# Another Boston Sit-Down



## bostnbill (Feb 12, 2006)

Friday July 27, anytime after 6PM at Churchill's. A guys comin in from California that you may want to meet and greet, not that you need any excuse to sitdown at Churchills. Should be a decent crowd, hope we see you then.

Bill


----------



## RPB67 (Mar 26, 2005)

I will be there for sure !!!


----------



## hova45 (Jun 17, 2007)

oh man I wish I was in boston right now


----------



## bostnbill (Feb 12, 2006)

Looks like a solid dozen so far...


----------



## badhangover (May 24, 2006)

bostnbill said:


> Friday July 27, anytime after 6PM at Churchill's. A guys comin in from California that you may want to meet and greet...


Hey, I never said I was traveling to Boston! :r

That's one of the things I like about joining different cigar boards, 'ya never know what familiar faces you'll bump into... :ss

** edit **
Ahhhh, my detective skillz have uncovered the mystery! Gonna be welcoming Mr BigSmoke, 'eh? I hope you guys have a great time. Show him the town right. Make sure he comes home to CA with an empty wallet!!!


----------



## Teninx (Apr 23, 2006)

I may have some time on the 27th to attend....I gotta check the Downeaster train schedule into Boston, because I hate driving into the city.


----------



## bostnbill (Feb 12, 2006)

Teninx said:


> I may have some time on the 27th to attend....I gotta check the Downeaster train schedule into Boston, because I hate driving into the city.

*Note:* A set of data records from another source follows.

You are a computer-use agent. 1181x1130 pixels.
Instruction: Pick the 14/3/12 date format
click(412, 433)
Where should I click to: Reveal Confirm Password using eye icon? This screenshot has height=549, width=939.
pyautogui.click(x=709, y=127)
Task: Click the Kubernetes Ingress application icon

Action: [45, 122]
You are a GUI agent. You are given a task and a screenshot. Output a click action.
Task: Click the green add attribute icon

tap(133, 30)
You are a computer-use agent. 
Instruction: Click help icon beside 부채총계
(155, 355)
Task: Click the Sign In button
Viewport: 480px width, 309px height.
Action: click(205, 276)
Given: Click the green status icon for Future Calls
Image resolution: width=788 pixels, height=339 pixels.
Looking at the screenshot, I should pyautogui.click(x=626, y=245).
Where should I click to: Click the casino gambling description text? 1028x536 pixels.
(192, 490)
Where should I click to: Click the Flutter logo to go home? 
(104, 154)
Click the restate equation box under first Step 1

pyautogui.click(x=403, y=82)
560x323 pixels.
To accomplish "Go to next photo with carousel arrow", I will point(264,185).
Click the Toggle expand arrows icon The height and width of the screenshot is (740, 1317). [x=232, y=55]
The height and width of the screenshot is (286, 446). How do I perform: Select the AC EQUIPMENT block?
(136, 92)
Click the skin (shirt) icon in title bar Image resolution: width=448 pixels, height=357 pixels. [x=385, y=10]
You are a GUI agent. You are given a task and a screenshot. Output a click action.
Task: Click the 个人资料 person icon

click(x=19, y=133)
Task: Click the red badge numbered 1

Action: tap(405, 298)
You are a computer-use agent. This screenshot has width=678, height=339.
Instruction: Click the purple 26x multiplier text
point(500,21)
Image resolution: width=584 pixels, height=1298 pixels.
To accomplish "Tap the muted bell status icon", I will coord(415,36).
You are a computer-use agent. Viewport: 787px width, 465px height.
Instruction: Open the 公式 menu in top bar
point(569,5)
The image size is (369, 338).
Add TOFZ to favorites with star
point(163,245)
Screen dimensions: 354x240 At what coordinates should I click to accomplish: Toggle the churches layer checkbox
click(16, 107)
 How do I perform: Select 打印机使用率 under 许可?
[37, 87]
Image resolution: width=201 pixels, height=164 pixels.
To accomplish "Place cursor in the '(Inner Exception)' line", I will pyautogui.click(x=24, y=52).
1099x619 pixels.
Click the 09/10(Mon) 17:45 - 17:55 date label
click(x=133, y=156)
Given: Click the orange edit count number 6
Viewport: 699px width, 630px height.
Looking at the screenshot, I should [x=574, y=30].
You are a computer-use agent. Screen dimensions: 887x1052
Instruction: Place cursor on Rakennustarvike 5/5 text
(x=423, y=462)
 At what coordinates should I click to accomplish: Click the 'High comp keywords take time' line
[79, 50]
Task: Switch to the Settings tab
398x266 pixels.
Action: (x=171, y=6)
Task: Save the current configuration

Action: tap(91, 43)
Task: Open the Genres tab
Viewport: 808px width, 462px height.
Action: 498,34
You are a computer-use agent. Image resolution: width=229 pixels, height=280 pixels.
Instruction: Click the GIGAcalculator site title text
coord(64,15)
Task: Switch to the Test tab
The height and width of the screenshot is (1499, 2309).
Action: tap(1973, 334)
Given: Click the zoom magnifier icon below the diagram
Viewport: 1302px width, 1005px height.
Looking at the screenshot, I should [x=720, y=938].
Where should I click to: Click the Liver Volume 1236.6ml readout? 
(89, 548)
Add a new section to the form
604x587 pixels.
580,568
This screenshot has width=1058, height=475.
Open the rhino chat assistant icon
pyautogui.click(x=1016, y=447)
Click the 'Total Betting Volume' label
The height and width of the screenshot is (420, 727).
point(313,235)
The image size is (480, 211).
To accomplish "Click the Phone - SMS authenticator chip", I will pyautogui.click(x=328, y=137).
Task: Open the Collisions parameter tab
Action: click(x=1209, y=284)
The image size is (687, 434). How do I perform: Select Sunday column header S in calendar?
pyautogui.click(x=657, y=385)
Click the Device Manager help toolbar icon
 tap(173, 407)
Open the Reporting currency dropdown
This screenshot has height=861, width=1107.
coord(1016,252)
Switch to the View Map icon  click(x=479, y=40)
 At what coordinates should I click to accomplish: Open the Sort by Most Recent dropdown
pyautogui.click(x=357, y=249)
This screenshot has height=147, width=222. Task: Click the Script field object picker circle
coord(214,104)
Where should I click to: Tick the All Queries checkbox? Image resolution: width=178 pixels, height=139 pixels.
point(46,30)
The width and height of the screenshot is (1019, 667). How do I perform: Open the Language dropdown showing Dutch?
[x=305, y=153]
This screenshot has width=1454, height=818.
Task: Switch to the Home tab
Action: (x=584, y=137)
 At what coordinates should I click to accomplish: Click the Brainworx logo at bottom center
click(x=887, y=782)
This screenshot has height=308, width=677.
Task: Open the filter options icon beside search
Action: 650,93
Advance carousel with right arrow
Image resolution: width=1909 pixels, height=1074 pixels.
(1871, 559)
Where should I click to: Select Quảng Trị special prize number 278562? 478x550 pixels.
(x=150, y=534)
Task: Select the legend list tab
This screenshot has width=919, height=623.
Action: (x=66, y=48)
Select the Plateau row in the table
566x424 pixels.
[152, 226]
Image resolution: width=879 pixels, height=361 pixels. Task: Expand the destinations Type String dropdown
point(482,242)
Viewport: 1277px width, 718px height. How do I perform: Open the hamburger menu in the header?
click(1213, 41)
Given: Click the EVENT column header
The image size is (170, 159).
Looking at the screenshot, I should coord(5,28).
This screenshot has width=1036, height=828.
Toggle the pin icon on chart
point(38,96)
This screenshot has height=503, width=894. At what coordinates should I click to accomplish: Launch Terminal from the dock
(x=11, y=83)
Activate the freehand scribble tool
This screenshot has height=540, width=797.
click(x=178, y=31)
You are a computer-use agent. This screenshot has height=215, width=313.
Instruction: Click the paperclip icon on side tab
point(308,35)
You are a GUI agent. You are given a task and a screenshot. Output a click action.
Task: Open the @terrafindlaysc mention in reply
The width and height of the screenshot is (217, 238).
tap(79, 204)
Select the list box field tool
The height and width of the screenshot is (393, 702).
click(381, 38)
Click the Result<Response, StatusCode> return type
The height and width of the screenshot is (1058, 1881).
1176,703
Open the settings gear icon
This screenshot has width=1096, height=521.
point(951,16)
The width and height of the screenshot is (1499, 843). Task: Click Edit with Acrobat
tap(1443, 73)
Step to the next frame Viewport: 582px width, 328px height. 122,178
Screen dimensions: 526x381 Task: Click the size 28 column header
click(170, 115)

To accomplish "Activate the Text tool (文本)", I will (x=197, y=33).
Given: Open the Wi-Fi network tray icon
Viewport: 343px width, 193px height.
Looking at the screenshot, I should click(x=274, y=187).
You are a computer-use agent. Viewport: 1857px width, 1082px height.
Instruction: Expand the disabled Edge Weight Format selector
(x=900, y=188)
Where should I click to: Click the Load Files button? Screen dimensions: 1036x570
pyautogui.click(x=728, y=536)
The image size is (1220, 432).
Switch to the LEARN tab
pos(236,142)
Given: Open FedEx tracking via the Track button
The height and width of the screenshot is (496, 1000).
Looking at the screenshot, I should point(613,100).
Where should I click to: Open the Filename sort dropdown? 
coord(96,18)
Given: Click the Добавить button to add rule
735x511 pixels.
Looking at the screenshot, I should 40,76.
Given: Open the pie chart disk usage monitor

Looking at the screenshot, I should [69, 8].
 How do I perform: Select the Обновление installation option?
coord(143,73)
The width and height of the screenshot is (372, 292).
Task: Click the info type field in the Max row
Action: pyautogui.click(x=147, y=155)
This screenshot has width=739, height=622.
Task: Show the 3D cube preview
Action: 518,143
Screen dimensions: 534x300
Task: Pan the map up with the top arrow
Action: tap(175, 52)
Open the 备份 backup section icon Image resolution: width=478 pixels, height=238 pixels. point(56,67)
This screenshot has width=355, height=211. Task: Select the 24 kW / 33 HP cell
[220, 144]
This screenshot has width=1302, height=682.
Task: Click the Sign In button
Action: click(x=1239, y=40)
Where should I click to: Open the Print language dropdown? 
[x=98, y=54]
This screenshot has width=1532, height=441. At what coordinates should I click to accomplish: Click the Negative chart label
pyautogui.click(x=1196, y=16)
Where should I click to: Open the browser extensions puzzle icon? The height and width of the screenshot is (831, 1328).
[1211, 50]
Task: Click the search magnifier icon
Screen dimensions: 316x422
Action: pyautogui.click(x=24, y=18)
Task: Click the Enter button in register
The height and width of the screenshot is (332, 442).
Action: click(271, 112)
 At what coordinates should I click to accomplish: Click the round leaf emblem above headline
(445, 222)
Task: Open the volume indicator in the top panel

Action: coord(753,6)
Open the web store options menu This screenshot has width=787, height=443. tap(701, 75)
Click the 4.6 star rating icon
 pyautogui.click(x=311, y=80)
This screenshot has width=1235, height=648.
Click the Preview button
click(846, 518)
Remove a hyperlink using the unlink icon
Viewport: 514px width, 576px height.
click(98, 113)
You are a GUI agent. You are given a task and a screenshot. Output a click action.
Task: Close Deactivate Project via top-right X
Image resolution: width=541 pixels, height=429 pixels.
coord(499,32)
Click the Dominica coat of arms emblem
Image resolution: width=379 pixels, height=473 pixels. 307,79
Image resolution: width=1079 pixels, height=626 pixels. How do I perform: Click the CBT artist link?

Hell, we'll just tell the mayor to halt all the traffic for you. The traffic in Boston is always at a standstill anyway. The downeaster is no problem, but the Noreaster can be a bitch.


----------



## Teninx (Apr 23, 2006)

bostnbill said:


> Hell, we'll just tell the mayor to halt all the traffic for you. The traffic in Boston is always at a standstill anyway. The downeaster is no problem, but the Noreaster can be a bitch.


Why thank you.


----------



## bostnbill (Feb 12, 2006)

Teninx said:


> Why thank you.


Just a reminder. If anyone is going to be in Boston on Friday July 27 join us at Churchills anytime after 6. Looking to be a good turnout. See you there.


----------



## Quint (Oct 19, 2006)

I should be in on this one, sounds like a great time


----------



## RPB67 (Mar 26, 2005)

Quint said:


> I should be in on this one, sounds like a great time


Brian - call me if you want to go in together.


----------



## Malik23 (Sep 21, 2006)

you had to pick the weekend when I am moving...


----------



## hova45 (Jun 17, 2007)

I am suppose to leave for Boston tonight lets see what happens, have to go see my big sis and take the munchkin I am taking care to see here


----------



## bostnbill (Feb 12, 2006)

Landers, get your ass up to Boston. I don't want to hear that you're working.


----------



## stevieray (Sep 28, 2006)

I may be able to get up to Boston on Friday.....would love the chance to herf with some Boston Gorillas.


----------



## bostnbill (Feb 12, 2006)

stevieray said:


> I may be able to get up to Boston on Friday.....would love the chance to herf with some Boston Gorillas.


Hope you can make it.


----------



## RPB67 (Mar 26, 2005)

:tpd:

Be great to meet you.


----------



## Wacco (Jul 14, 2004)

Damn, wish I saw this earlier. I need to leave yesterday to get there by Friday.


----------